Harga BBM diesel yang terus meroket belum membuat Ford meninggalkan dua model andalannya di Indonesia. PT RMA Indonesia tetap konsisten menjual Ford Ranger dan Ford Everest, meski Pertamina Dex di SPBU Pertamina sudah menyentuh Rp27.900 lebih per liter dan di SPBU swasta melampaui Rp30 ribu per liter.
Country Manager RMA Group Indonesia, Toto Suharto, menegaskan fokus perusahaan masih berada pada dua model tersebut. Ia juga menyebut Ford Mustang sudah mulai dipasarkan di Indonesia, tetapi perhatian utama tetap tertuju pada Everest dan Ranger.

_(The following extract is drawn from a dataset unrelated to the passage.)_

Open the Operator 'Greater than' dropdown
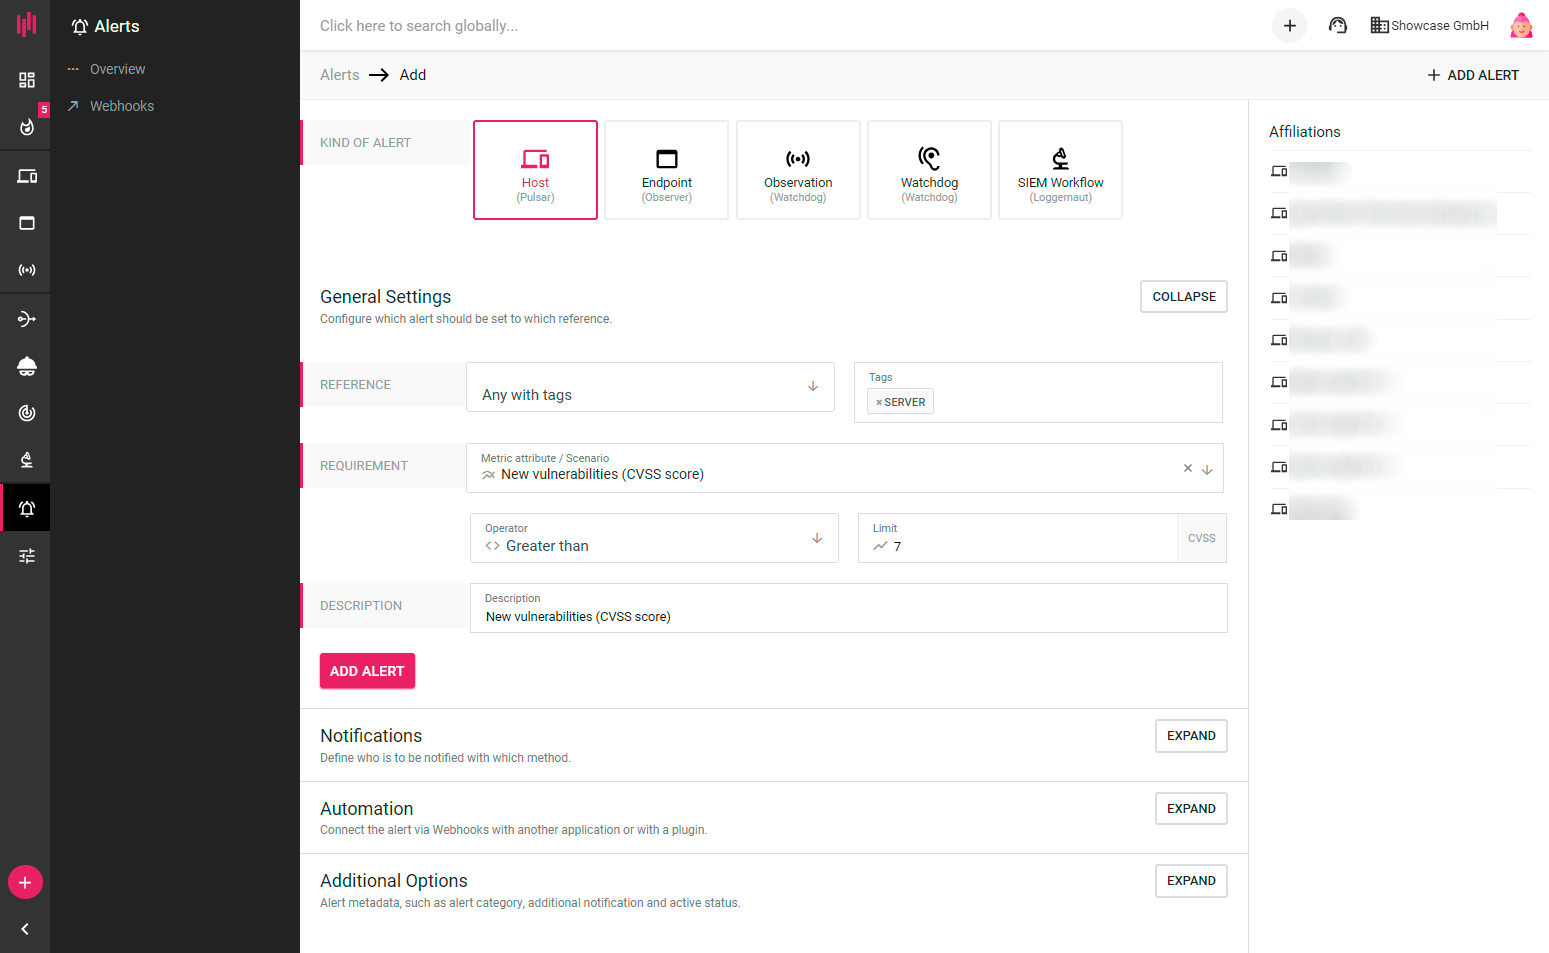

Pasar diesel belum langsung turun
Menurut Toto, kenaikan harga BBM diesel tidak otomatis menggerus minat konsumen terhadap mobil bermesin diesel. Ia melihat kebutuhan kendaraan double cabin masih kuat, terutama di sektor pertambangan, perkebunan, dan operasional lapangan.
Kondisi itu membuat Ford belum melihat alasan untuk mengubah arah penjualan secara drastis. Di tengah tekanan harga bahan bakar, kendaraan diesel masih punya pasar yang jelas karena fungsinya dianggap penting untuk pekerjaan berat.
Ranger dan Everest tetap jadi tumpuan
Ford Ranger hadir dengan mesin diesel 2.0L EcoBlue dalam pilihan Single Turbo dan Bi-Turbo. Tenaganya berada di rentang 170-210 PS dengan torsi 405-500 Nm.
Model ini juga menawarkan transmisi otomatis 10-percepatan atau manual 6-percepatan, serta penggerak 4×4. Varian yang tersedia mencakup XL, XLT, Wildtrak, hingga Raptor.
Ford Everest memakai mesin diesel 2.0L Single atau Bi-Turbo. Outputnya sama-sama berada di rentang 170-210 PS dengan torsi 405-500 Nm.
Kombinasi dua model itu memperlihatkan strategi Ford di pasar Indonesia masih bertumpu pada kendaraan diesel. Di saat yang sama, karakter produk tersebut memang masih relevan untuk konsumen yang membutuhkan tenaga besar dan kemampuan jelajah yang kuat.
Elektrifikasi mulai dipelajari
Meski belum mengubah fokus utama, RMA Indonesia tidak menutup kemungkinan menghadirkan kendaraan yang mengikuti tren elektrifikasi global. Toto mengatakan perusahaan terus mempelajari perkembangan pasar dan juga melihat pertumbuhan infrastruktur jaringan kendaraan listrik di Indonesia.
Pernyataan itu menunjukkan Ford masih membaca peluang jangka panjang, tanpa meninggalkan segmen yang sudah terbentuk saat ini. Untuk sekarang, Ranger dan Everest tetap menjadi produk utama yang dijaga di tengah perubahan tren otomotif dan kenaikan harga BBM diesel.